SET EXERCISE —
Format everything from the line containing "Task: Click the Appearance brush icon" down to the line containing "click(415, 973)" in the data below as a JSON list of strings, one string per line, with blank lines omitted.
::: LISTED ENTRIES
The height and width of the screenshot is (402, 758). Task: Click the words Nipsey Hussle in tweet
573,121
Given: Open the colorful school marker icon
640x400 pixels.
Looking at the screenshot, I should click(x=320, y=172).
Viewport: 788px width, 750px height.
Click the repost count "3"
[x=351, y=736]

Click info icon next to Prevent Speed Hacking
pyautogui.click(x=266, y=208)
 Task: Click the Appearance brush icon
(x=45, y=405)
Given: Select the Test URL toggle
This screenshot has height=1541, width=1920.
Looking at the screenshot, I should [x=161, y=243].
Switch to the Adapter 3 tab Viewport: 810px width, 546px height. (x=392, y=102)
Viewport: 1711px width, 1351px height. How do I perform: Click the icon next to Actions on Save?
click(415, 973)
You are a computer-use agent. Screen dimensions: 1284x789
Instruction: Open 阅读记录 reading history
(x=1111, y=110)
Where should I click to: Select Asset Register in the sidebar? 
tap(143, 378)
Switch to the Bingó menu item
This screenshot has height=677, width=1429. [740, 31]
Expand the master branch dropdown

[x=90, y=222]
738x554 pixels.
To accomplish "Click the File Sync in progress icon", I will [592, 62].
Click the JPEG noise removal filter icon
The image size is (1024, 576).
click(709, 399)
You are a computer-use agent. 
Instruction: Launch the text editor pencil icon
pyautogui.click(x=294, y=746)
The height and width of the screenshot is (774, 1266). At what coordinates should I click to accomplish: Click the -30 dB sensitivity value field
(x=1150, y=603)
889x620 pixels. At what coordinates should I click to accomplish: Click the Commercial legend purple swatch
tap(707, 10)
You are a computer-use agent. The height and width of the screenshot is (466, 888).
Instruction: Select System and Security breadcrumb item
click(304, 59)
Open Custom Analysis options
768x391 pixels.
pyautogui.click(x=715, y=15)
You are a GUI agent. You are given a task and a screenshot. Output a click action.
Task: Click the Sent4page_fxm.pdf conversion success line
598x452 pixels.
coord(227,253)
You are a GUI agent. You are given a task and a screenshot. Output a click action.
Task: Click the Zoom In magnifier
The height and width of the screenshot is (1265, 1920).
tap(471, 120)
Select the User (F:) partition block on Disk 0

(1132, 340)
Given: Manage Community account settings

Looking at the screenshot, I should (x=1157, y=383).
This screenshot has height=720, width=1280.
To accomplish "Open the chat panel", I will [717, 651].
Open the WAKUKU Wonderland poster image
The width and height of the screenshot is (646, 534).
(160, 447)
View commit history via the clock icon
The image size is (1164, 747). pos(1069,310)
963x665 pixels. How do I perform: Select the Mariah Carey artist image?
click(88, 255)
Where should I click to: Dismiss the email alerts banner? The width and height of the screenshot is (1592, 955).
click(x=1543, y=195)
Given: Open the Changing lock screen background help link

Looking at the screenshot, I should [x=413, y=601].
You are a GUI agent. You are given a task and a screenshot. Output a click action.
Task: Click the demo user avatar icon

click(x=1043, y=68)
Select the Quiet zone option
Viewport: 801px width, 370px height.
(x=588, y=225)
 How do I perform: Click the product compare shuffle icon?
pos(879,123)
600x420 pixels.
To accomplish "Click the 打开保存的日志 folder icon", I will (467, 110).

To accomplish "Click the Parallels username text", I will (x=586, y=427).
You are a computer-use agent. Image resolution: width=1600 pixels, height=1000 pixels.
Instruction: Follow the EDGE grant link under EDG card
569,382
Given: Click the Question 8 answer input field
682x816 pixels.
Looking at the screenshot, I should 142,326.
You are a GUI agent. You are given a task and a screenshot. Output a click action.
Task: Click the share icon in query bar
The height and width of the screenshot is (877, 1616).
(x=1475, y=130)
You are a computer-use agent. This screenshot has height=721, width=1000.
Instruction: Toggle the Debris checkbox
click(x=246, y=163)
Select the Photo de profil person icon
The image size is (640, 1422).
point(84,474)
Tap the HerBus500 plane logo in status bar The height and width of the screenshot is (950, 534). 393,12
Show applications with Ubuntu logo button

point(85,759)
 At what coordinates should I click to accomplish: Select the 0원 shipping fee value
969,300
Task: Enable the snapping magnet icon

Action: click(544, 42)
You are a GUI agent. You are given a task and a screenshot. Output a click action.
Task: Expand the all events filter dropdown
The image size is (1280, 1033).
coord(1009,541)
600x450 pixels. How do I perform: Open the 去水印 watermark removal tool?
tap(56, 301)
::::::
ANSWER FOR THE TASK —
[
  " Task: Click the Appearance brush icon",
  "(x=45, y=405)",
  "Given: Select the Test URL toggle",
  "This screenshot has height=1541, width=1920.",
  "Looking at the screenshot, I should [x=161, y=243].",
  "Switch to the Adapter 3 tab Viewport: 810px width, 546px height. (x=392, y=102)",
  "Viewport: 1711px width, 1351px height. How do I perform: Click the icon next to Actions on Save?",
  "click(415, 973)"
]